QLoRA on Quantized Models: The Gap CUDA Left Open and MLX Filled

4 minute read

Published: March 23, 2026

You want to fine-tune a small LLM on your own data. A safety classifier, a code reviewer, a domain expert. The plan is obvious: take an open-weight model, quantize it to INT4, LoRA it, deploy locally. No cloud. No API costs.

Then you try to actually do it.

The CUDA Gap: Quantization and Training Don’t Mix

QLoRA is one of the most important techniques in modern LLM training. The idea is simple: freeze a quantized base model, train only the tiny LoRA adapter matrices. Memory-efficient, fast, and you keep most of the base model’s quality.

But here’s what nobody tells you upfront: on CUDA, QLoRA only works with the worst quantization method available.

The CUDA quantization landscape has three major players:

AWQ — the gold standard for INT4 quality. Uses activation-aware calibration to preserve the channels that matter most. Excellent models. But AWQ’s CUDA kernels (WQLinear_GEMM) are hand-written, fused, and have no backward pass. No autograd, no gradients, no training. Period.

GPTQ — calibration-based, high quality. Technically supports LoRA training through PEFT, but you must disable the fast kernels (ExLlama, Marlin) and fall back to a slow dequantize path. It works, but at a significant performance penalty, and it’s far from turnkey.

bitsandbytes NF4 — the only quantization specifically designed for training. This is what powers QLoRA in practice. But NF4 uses Round-To-Nearest quantization — the simplest, lowest-quality method. No calibration data, no activation-aware optimization. And it’s CUDA-only: no Mac, no AMD.

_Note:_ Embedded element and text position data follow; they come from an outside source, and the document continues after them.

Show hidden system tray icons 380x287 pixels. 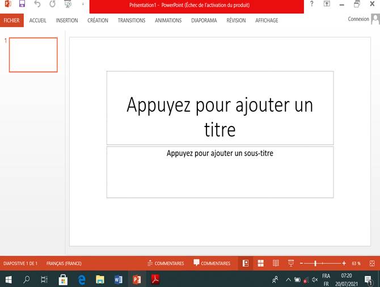(x=288, y=280)
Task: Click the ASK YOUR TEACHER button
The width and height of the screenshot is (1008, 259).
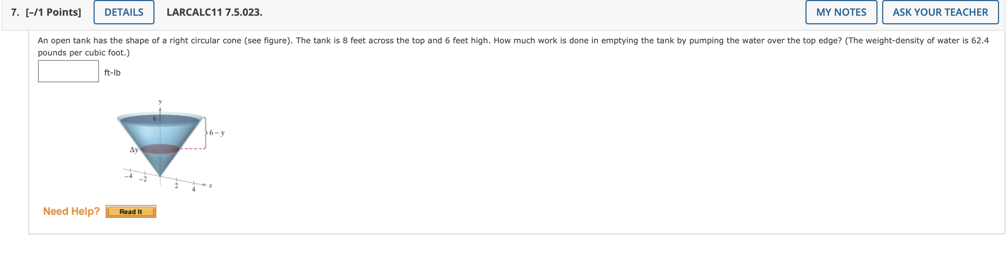Action: pos(940,12)

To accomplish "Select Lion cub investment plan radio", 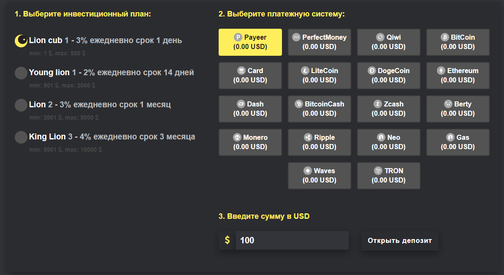I will click(21, 41).
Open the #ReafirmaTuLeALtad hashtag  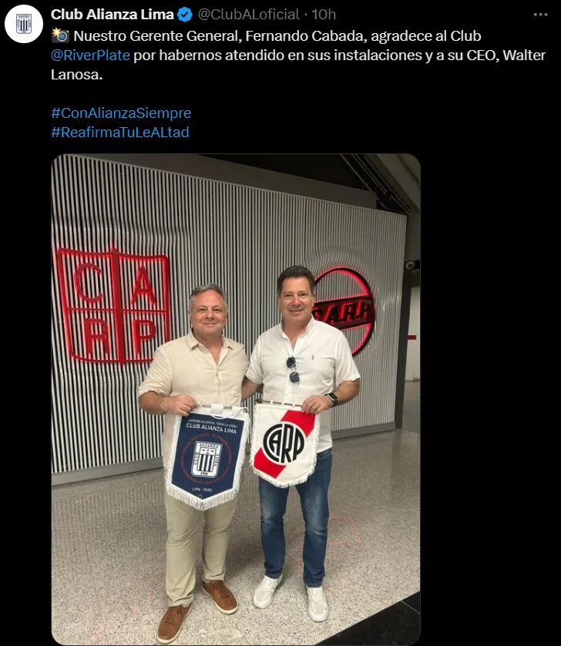pyautogui.click(x=120, y=133)
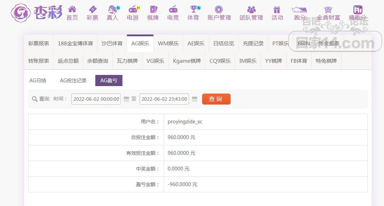Open the 电游 game controller icon
Screen dimensions: 384x206
pyautogui.click(x=133, y=9)
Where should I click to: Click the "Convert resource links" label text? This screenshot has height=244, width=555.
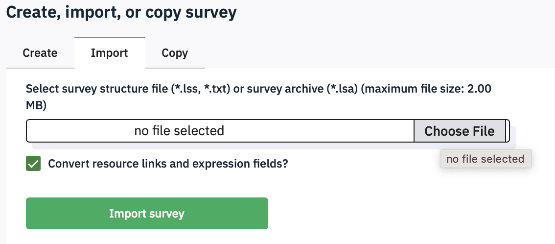point(122,164)
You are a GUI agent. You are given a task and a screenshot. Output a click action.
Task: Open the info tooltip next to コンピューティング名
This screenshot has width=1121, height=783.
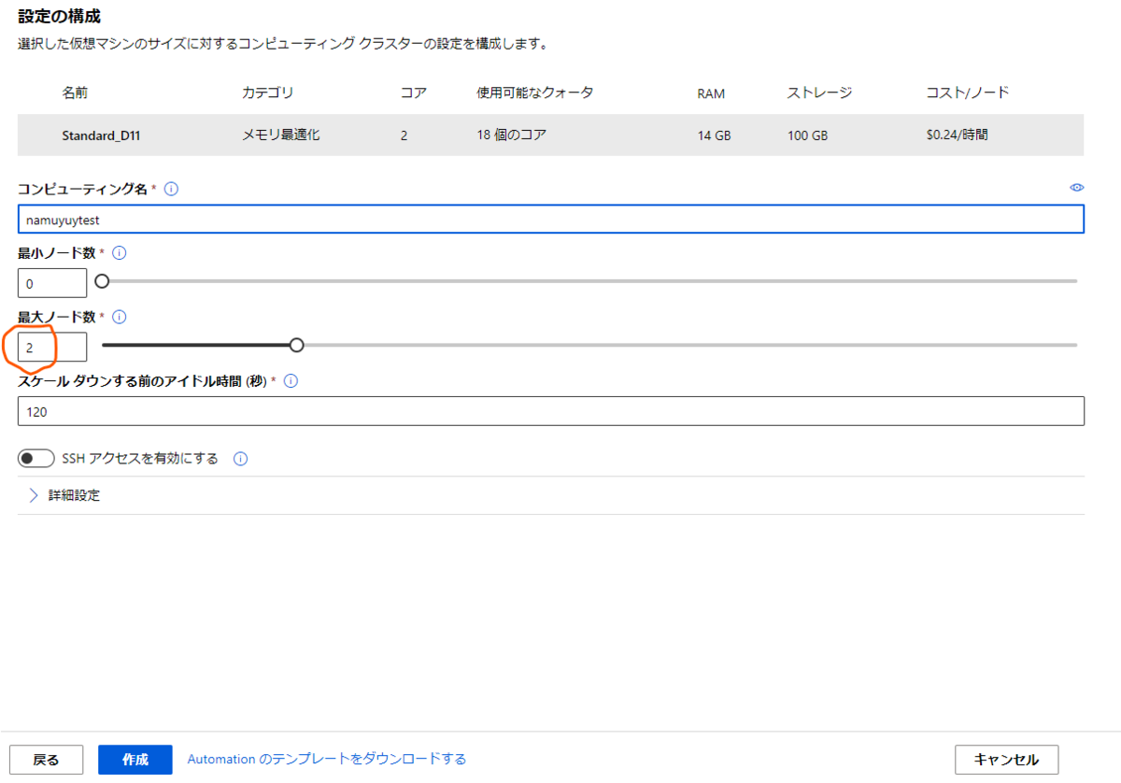point(172,188)
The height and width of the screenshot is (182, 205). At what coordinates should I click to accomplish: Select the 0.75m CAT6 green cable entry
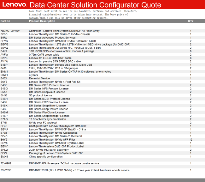click(x=44, y=55)
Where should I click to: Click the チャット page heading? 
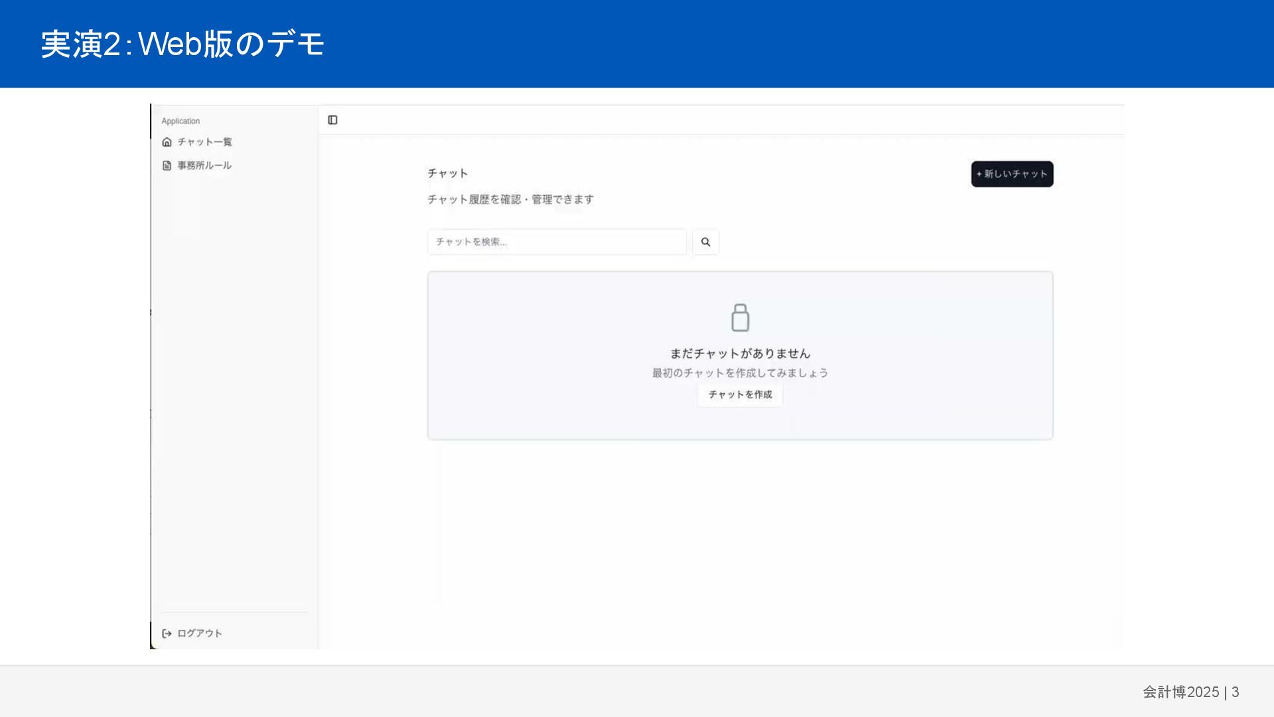pyautogui.click(x=448, y=173)
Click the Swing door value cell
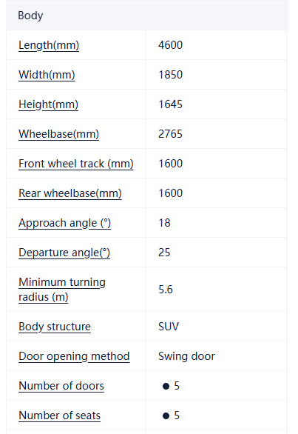 click(216, 356)
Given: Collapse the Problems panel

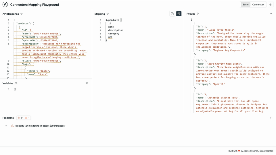Looking at the screenshot, I should 271,118.
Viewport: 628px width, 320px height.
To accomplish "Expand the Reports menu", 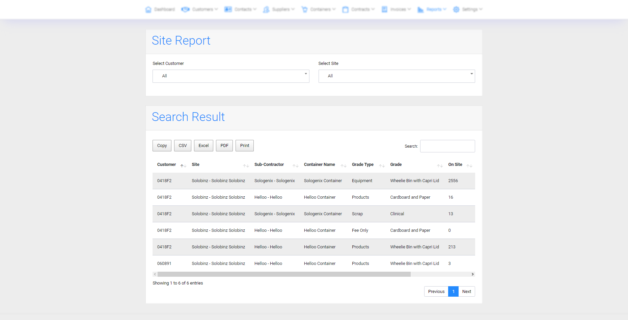I will [x=434, y=9].
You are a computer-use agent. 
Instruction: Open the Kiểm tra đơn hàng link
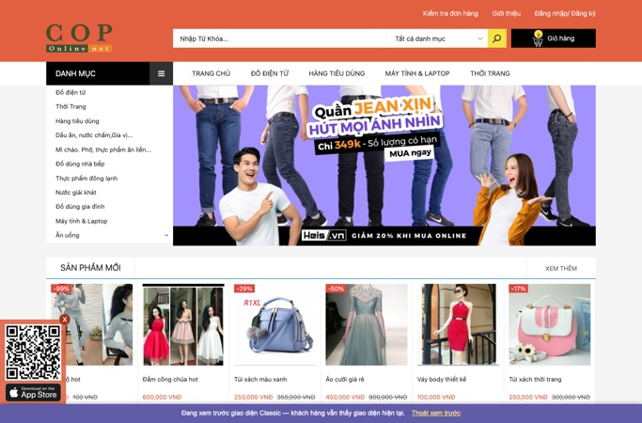pos(450,13)
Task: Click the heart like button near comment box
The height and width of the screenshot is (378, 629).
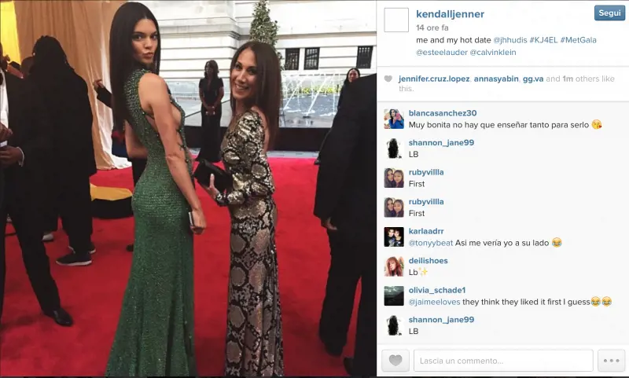Action: (395, 361)
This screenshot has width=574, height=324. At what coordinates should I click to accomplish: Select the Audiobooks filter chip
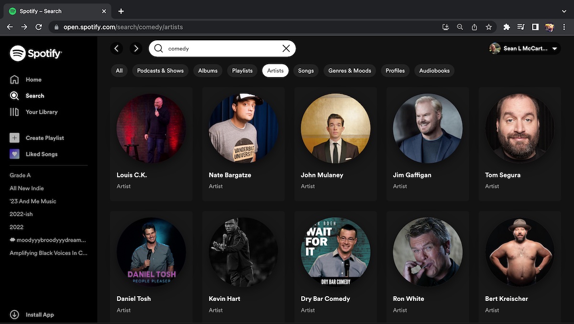[x=434, y=70]
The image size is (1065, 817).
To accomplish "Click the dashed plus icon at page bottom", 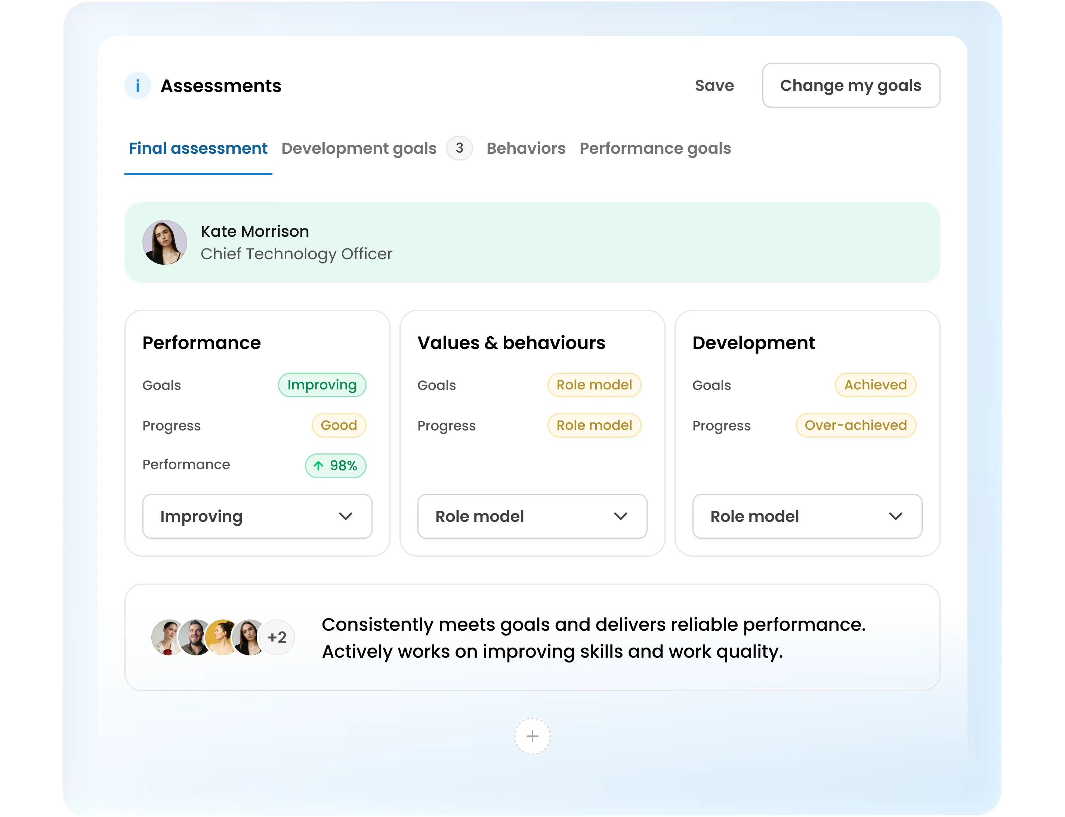I will 533,736.
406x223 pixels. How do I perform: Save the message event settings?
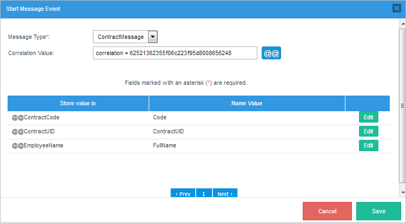pos(378,211)
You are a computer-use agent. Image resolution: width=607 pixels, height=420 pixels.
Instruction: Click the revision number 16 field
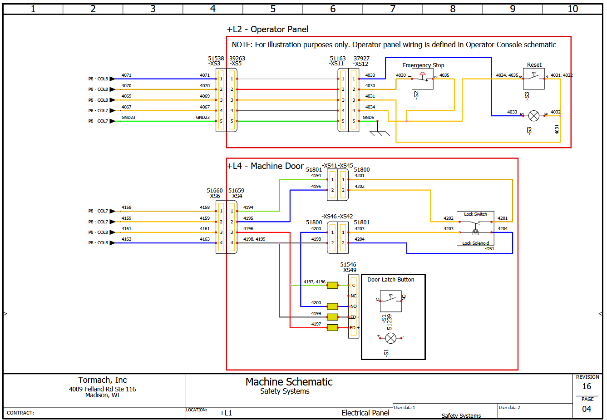click(x=587, y=386)
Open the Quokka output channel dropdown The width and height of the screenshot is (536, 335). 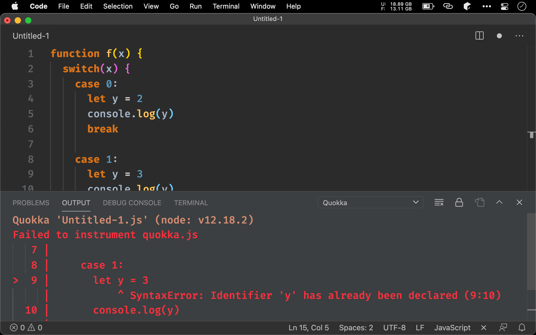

The irony: the quantization methods that produce the best models can’t train. The one that can train produces the worst quantization. You’re forced to choose between model quality and trainability.

Why? Because AWQ and GPTQ were built for deployment. Their quantized linear layers are opaque, fused CUDA kernels optimized purely for inference throughput. Gradients can’t flow through them. Nobody’s going to rewrite those kernels with backward passes — it’s hard, it would slow down inference, and bitsandbytes already “solved” the training case. So the gap persists.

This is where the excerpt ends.